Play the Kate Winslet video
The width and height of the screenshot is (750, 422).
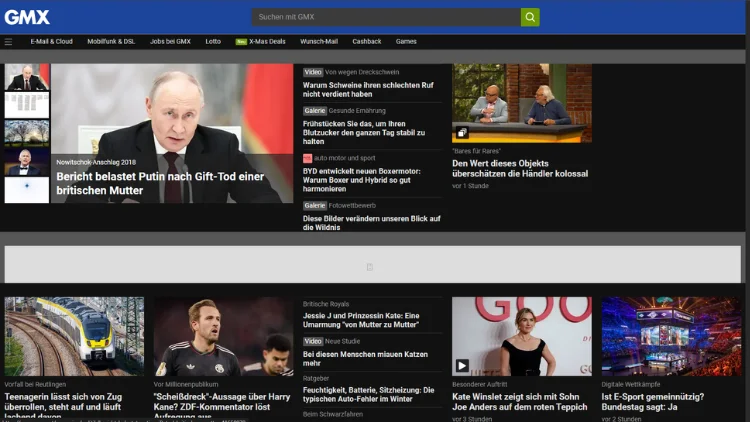[x=462, y=365]
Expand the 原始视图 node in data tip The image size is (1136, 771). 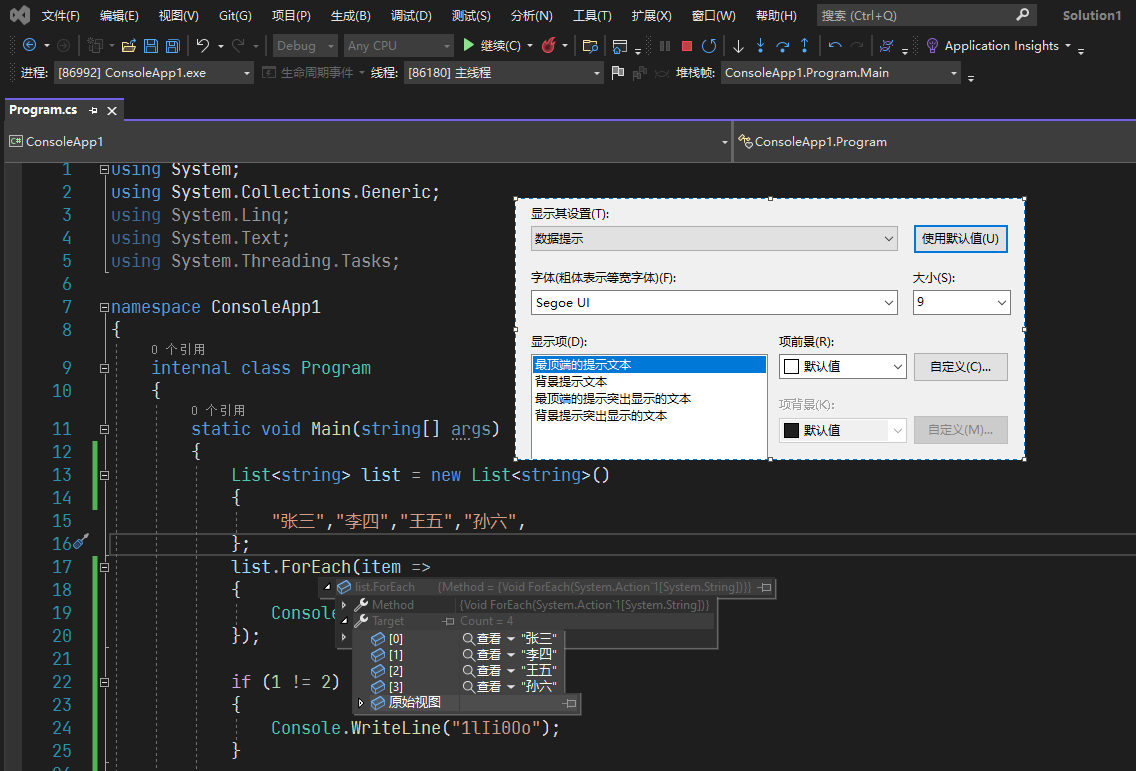[x=360, y=703]

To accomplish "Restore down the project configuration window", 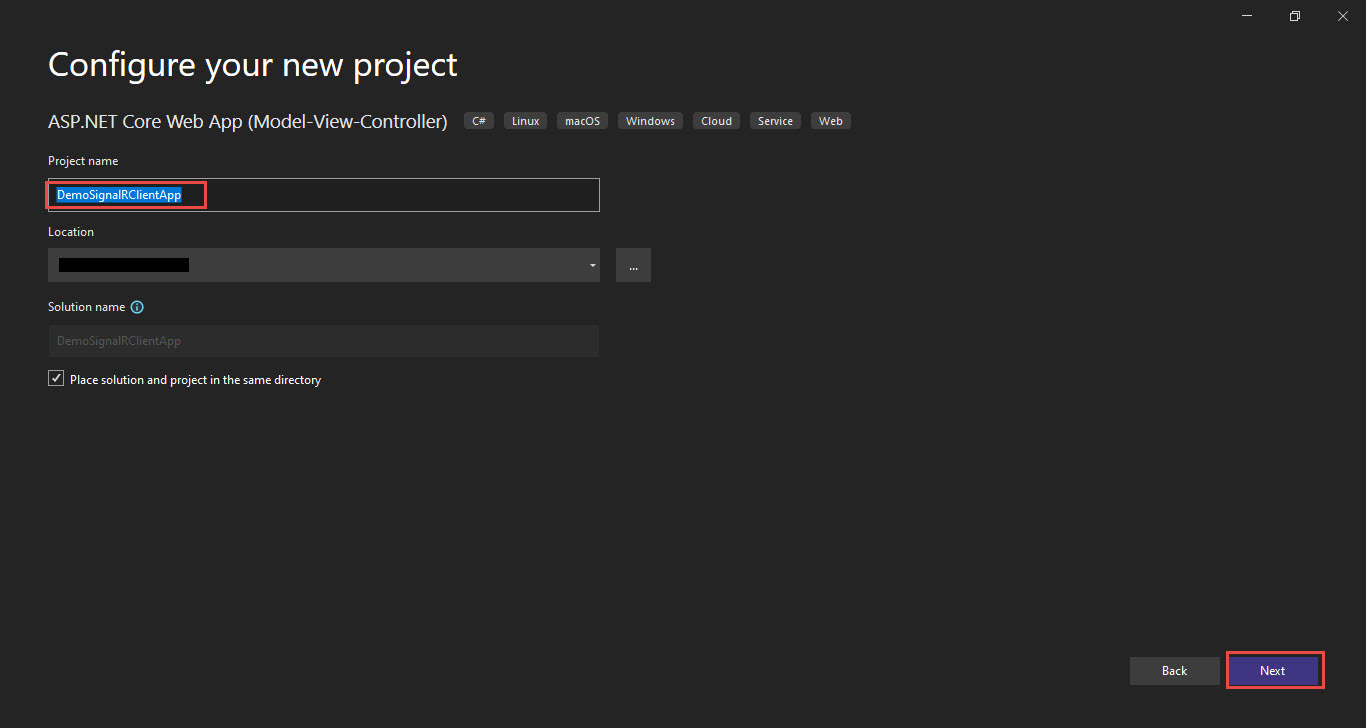I will [1295, 16].
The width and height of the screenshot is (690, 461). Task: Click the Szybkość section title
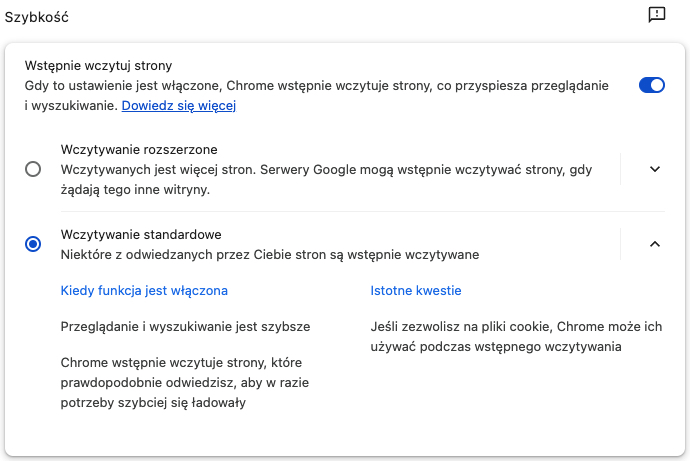[x=37, y=17]
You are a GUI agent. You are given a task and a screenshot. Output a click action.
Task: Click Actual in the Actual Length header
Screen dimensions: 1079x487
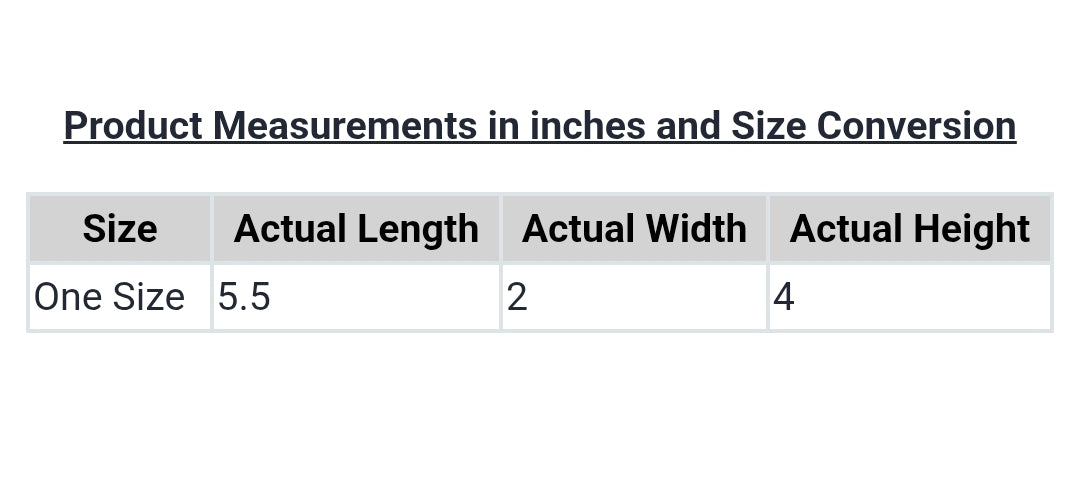pyautogui.click(x=290, y=229)
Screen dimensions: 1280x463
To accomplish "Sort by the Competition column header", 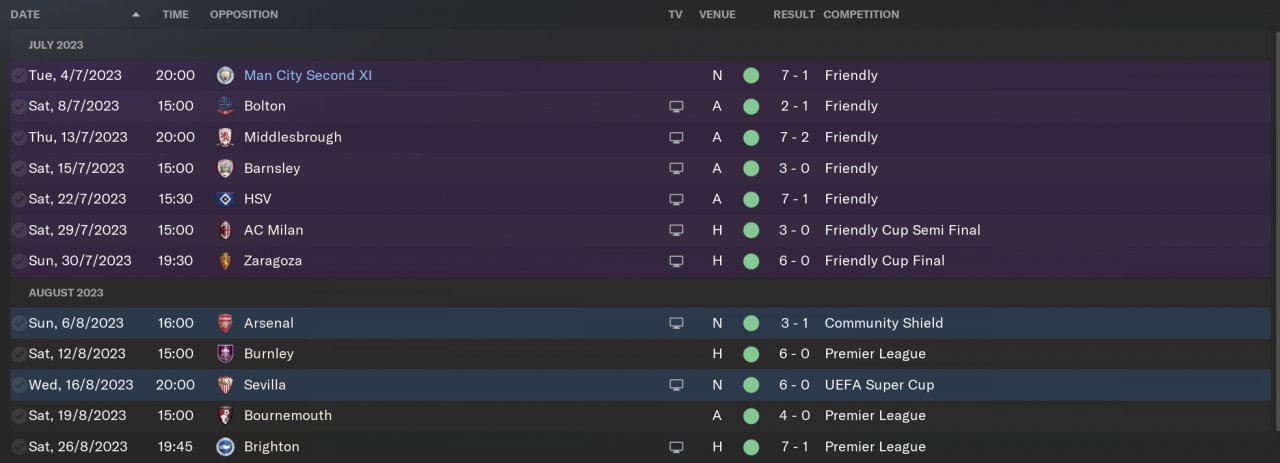I will coord(860,15).
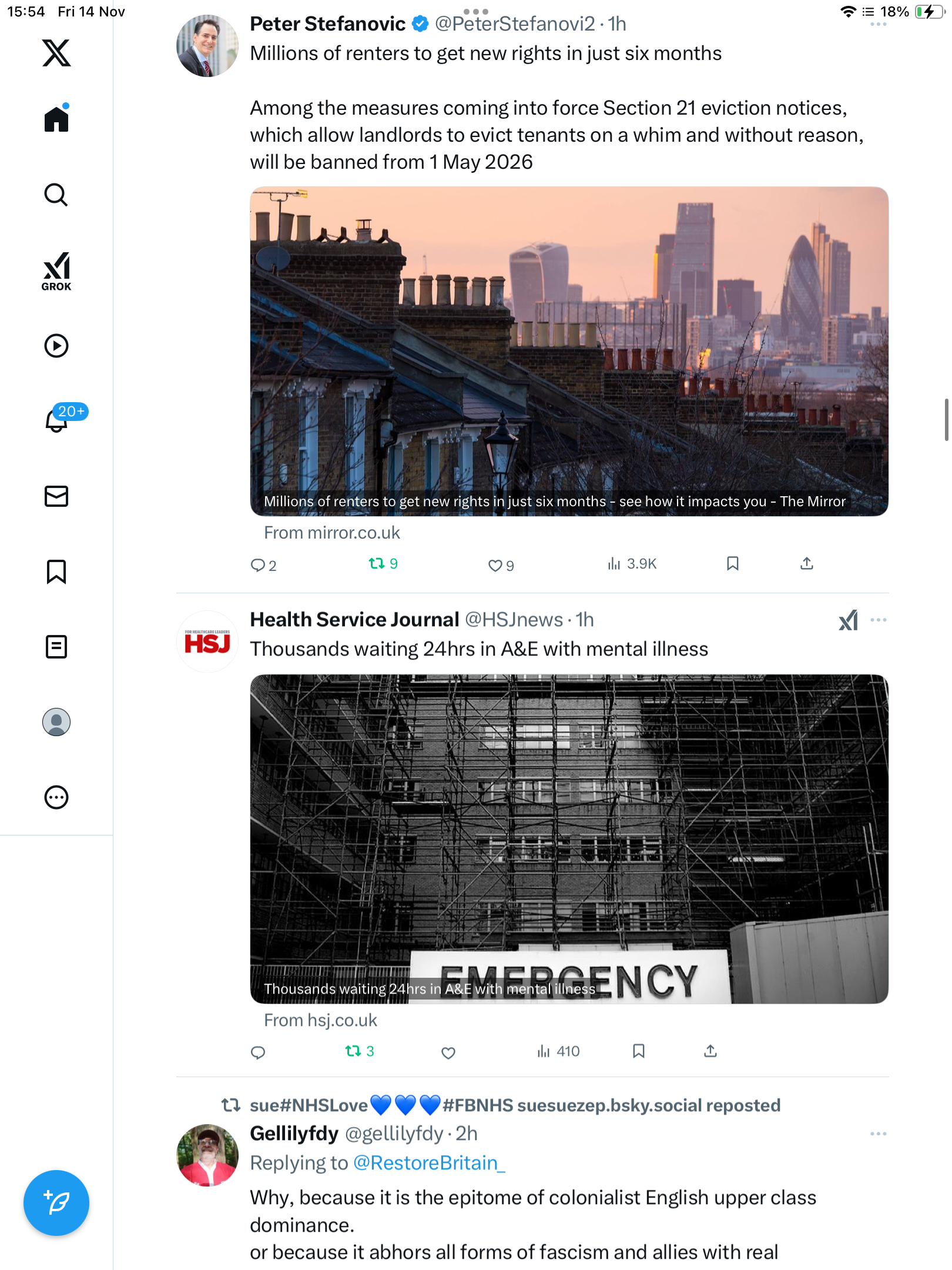Open the profile page from sidebar
The image size is (952, 1270).
[56, 722]
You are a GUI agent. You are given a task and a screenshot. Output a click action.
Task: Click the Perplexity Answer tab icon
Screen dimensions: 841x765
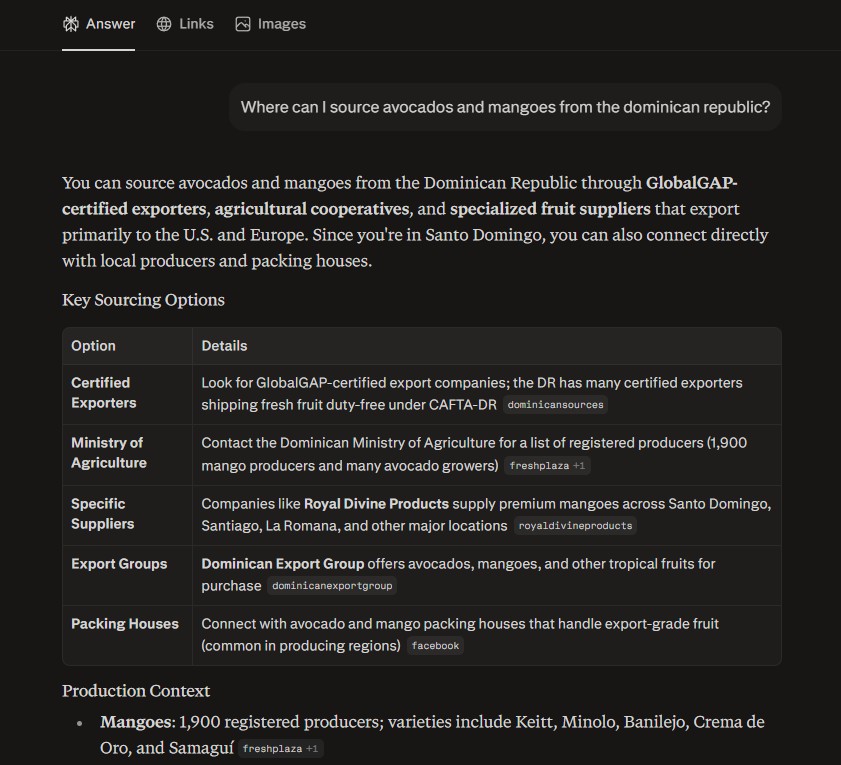70,24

## Instructions for the task
Print, without pictures, exactly the lines from the one containing "Task: Click the Perplexity Answer tab icon" through the final line of the records above.

## Result
Task: Click the Perplexity Answer tab icon
Screen dimensions: 841x765
70,24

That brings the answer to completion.